How To Make a Branded Quiz with Custom Fonts

When making a product recommendation quiz, there’s a lot to consider! Quizzes help boost revenue, grow your contact list, gather zero-party data, and build stronger relationships with your customers—if they’re done right. The technical aspects and quiz logic are important, but one factor that can’t be overlooked is branding. If your quiz doesn’t look like the rest of your site and feels like a mismatched third-party plugin, customers may be less likely to trust it enough to provide their information. 

This guide will walk you through making a branded product recommendation quiz.
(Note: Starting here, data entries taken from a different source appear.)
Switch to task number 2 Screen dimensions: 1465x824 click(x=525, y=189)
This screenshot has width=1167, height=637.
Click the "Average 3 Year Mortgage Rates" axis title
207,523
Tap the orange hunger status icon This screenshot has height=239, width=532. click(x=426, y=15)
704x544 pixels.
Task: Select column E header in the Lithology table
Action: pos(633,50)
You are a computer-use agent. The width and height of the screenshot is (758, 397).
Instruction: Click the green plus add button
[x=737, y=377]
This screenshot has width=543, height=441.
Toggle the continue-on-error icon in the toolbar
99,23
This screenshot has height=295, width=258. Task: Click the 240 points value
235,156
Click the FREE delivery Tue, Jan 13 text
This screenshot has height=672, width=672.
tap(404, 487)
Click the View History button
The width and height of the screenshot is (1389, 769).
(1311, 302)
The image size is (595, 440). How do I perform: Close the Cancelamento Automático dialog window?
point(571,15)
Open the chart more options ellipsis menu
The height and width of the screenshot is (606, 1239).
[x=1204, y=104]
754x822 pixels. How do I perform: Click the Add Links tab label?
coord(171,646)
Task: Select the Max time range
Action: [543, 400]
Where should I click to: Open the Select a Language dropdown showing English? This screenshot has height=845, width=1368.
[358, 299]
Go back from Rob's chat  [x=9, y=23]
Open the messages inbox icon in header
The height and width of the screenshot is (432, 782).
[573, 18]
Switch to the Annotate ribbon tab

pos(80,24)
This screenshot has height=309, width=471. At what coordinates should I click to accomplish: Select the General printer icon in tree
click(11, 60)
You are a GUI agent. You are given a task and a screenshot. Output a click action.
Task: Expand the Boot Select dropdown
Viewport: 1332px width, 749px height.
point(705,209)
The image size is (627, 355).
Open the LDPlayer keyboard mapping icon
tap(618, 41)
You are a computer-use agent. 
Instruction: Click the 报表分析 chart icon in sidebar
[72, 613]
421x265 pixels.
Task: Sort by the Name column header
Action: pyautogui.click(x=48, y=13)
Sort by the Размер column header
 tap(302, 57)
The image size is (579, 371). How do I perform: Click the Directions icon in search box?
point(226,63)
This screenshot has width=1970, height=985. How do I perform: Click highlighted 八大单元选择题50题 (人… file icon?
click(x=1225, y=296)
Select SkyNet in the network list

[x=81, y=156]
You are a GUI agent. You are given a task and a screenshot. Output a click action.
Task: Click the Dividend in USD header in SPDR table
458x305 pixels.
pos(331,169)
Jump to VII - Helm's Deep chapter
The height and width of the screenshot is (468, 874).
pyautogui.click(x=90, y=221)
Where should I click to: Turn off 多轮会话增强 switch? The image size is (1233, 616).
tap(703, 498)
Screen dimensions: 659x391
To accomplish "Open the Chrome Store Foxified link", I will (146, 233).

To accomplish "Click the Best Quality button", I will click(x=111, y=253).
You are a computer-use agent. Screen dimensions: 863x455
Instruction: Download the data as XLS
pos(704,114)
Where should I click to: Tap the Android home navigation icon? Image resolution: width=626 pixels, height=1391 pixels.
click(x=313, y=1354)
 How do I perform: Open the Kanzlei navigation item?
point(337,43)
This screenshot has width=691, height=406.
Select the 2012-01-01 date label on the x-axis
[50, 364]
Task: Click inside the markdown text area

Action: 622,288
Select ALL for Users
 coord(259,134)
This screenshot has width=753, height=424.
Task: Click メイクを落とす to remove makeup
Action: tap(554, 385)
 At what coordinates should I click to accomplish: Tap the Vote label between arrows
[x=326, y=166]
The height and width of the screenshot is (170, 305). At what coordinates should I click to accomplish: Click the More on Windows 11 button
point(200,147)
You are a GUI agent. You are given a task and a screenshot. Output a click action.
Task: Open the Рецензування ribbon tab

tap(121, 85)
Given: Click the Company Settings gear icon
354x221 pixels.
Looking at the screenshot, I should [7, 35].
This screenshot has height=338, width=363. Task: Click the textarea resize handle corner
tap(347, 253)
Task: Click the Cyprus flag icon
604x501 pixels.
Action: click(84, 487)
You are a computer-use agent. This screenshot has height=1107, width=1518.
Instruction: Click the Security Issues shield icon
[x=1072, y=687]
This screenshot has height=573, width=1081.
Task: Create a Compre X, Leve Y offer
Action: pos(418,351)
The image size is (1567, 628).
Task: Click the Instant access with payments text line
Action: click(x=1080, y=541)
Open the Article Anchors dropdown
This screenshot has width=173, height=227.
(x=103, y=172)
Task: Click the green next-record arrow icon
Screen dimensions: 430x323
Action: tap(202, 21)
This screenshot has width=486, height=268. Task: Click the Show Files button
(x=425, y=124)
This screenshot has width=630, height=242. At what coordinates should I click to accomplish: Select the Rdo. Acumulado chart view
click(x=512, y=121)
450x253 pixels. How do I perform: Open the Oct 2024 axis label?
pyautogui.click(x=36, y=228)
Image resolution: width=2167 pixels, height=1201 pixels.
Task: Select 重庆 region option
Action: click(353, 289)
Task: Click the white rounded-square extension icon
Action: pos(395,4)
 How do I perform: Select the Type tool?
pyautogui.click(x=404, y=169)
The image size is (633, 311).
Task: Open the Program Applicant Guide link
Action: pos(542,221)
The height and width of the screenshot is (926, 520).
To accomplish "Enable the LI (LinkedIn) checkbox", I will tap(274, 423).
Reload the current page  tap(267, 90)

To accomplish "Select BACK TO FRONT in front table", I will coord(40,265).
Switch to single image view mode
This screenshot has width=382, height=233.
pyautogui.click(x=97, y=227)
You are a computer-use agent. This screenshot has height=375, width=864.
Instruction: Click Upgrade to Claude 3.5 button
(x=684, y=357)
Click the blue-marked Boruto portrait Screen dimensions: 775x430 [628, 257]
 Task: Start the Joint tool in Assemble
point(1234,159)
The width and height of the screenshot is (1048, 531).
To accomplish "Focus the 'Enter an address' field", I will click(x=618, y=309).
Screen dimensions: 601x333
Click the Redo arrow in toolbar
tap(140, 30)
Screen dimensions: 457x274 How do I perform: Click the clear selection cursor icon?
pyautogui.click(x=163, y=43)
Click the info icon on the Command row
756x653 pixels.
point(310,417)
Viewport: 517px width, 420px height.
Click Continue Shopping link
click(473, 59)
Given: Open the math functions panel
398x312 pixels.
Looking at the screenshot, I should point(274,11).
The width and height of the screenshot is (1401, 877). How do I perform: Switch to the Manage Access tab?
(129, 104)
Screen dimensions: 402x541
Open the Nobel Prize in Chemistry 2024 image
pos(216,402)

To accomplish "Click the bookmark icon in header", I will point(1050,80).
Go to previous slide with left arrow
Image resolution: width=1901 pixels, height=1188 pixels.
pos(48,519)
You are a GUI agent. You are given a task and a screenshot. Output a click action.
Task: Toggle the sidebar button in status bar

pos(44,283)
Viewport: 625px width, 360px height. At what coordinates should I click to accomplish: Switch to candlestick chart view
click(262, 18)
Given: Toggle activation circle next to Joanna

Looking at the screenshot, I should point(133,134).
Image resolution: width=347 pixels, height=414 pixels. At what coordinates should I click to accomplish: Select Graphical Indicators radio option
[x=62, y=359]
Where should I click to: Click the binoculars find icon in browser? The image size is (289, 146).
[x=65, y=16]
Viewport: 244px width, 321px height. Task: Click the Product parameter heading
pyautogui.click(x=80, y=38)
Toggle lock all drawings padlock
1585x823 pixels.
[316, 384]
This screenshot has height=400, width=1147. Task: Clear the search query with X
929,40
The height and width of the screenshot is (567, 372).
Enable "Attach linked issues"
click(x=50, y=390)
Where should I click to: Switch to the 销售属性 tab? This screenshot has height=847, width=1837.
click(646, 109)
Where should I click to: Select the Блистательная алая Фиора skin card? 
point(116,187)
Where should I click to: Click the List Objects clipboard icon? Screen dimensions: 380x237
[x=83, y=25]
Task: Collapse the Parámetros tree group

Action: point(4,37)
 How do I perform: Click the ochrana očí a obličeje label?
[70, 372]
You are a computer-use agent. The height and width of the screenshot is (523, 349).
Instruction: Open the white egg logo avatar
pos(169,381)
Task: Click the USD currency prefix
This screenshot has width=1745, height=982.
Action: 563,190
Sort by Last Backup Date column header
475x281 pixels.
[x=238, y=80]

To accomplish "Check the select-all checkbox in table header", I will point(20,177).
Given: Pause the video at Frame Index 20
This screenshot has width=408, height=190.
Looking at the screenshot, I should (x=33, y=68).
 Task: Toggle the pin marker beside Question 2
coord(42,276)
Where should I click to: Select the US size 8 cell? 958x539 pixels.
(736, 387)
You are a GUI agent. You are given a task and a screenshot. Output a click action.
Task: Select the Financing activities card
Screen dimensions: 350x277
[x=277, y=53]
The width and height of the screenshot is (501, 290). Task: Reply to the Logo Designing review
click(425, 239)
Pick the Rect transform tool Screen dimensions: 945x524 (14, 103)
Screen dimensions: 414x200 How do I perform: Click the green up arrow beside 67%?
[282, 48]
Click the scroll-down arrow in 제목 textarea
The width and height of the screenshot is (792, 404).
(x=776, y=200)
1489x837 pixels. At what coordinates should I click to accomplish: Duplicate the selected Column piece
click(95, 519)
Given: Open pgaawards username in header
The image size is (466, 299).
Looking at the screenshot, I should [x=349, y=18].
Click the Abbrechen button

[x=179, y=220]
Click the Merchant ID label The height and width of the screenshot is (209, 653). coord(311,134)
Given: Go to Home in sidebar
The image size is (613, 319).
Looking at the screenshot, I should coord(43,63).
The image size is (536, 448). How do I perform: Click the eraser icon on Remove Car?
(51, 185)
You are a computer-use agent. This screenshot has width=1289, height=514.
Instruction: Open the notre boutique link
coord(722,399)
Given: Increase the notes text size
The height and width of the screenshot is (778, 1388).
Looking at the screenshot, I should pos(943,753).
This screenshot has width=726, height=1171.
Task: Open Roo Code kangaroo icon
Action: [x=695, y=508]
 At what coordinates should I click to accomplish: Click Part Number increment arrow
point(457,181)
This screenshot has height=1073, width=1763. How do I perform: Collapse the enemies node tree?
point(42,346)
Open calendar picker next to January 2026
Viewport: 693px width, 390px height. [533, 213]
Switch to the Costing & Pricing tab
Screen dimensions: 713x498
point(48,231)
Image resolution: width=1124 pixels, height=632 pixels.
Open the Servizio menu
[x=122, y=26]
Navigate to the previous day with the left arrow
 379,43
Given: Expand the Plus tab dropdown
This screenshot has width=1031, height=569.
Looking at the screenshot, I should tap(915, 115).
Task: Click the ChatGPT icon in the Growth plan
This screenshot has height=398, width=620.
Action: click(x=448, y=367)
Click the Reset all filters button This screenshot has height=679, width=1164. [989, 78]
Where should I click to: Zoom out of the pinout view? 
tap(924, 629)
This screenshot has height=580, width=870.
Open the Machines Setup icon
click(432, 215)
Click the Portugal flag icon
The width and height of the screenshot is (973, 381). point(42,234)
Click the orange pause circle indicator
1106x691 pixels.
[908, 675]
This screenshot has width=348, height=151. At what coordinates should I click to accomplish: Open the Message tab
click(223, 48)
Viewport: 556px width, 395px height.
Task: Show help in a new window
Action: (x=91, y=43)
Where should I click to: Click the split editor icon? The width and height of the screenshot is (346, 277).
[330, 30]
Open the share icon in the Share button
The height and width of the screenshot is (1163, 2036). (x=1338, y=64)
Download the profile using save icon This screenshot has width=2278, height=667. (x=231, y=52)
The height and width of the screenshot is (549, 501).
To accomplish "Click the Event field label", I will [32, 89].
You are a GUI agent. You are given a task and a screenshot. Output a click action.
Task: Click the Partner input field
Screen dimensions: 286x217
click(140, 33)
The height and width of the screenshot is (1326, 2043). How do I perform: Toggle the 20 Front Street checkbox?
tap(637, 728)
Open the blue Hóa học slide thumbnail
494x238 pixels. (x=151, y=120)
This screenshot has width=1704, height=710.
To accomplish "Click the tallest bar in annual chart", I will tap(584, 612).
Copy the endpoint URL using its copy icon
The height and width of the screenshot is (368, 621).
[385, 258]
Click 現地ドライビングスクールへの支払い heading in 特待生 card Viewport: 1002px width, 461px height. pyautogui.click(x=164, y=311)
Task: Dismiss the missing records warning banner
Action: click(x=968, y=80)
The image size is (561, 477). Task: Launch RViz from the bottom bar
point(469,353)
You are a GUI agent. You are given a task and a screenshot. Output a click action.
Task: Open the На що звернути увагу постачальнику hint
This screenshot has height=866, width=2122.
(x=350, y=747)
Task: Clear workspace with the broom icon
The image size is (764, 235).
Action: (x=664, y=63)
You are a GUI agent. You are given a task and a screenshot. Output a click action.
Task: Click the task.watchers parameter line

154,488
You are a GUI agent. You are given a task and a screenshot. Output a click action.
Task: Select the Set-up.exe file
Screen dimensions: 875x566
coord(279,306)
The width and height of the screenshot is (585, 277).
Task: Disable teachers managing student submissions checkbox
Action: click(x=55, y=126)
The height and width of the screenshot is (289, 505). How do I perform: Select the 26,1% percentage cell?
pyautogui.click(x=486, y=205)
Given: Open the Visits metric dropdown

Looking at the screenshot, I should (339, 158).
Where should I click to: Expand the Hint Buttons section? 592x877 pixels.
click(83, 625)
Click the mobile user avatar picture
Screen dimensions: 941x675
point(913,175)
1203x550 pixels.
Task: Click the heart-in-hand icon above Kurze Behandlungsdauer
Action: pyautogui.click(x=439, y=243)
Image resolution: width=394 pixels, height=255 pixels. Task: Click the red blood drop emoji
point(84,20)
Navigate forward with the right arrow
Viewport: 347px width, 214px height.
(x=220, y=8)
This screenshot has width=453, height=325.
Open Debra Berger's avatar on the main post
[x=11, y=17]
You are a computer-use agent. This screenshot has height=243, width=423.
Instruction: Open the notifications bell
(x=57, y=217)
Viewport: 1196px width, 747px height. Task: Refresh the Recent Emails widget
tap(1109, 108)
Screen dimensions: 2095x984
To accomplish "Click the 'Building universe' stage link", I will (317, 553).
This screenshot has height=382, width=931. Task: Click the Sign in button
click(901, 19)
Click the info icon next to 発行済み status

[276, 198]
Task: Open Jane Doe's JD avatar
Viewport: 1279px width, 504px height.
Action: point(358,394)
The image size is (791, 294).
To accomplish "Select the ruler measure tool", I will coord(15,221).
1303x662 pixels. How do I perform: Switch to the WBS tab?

We’ll cover how to add custom fonts to your quiz, how to style the text and buttons to match your website, and what other details to consider in your design.

Step 1: Create a Wireframe for Your Quiz

Assuming you’ve already written your quiz questions, put together a basic wireframe for your quiz. (If you don’t have questions yet, try out our Question Generator Quiz for ideas!) The quiz wireframe will include your basic layout, questions, and button answers, but won’t have any of your branding’s styles or fonts applied yet.

example of a quiz wireframe created with the digioh quiz editor

The easiest way to create a quiz wireframe is with the Digioh Qwizard. Just choose the layout for each question, then type in your questions and answers. (Optionally, you can also add logic to each answer at this stage or save this step for later.)

After completing your wireframe, it’s time to adapt the quiz to your brand guidelines and website.

Step 2: Refer to Your Brand Style Guide

The key to building an on-brand quiz is in the details. For example, it’s not enough to use your brand’s font; you also have to consider font weight, letter spacing, line height, etc. It’s also helpful to have guidelines for things like button sizes, colors, borders, and other elements.

You can typically find style guidelines in the following places:

  • Brand Style Guide: This is a document with information about your brand’s colors, typography, logo, and imagery. They usually include hexadecimal codes for colors, fonts, and font weights. They may also include information about buttons, forms, etc.
  • Style Mockup – If you’re fortunate enough to have a mockup using a tool like Figma or Zeplin, you can easily view CSS information about every element, making it easy to match your brand styles down to the pixel.
  • Your Website – If you don’t have mockups or guides, your website will serve as the best source of truth.

Tip: Don’t just eyeball elements on your site, check your code. Right-click on any element on your website to view the CSS values. 

using browser dev tools to find CSS elements on your site for branding

For example, to make sure your quiz buttons match the buttons on the rest of your site, right-click on a button to see the background color, border radius, padding, etc.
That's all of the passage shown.